◆ RECORDS SUPPLIED ◆
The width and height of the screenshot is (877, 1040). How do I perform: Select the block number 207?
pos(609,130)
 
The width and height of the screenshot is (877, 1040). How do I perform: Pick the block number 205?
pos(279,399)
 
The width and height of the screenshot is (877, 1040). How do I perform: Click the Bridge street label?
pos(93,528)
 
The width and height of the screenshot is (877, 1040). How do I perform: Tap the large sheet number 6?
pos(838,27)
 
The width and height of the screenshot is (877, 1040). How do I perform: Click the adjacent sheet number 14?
---
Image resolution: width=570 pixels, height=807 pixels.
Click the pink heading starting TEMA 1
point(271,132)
==
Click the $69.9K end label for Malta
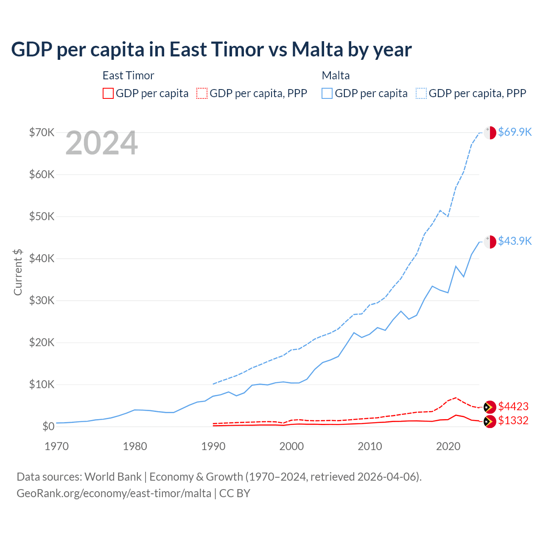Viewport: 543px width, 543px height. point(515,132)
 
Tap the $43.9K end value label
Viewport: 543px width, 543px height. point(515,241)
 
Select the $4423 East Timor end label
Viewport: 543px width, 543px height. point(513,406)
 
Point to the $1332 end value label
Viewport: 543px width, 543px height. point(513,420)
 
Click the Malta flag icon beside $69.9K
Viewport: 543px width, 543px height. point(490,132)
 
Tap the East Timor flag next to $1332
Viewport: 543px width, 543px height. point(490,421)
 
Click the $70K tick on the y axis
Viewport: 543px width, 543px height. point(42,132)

◆ EXERCISE TASK ◆
Rewrite the entries from the line containing "block number 207?" through the line containing "pos(93,528)", swapping "screenshot" for "screen capture" and keeping everything else unchanged.

◆ WORKED ANSWER ◆
The width and height of the screen capture is (877, 1040). How do I perform: Select the block number 207?
pos(609,130)
 
The width and height of the screen capture is (877, 1040). How do I perform: Pick the block number 205?
pos(279,399)
 
The width and height of the screen capture is (877, 1040). How do I perform: Click the Bridge street label?
pos(93,528)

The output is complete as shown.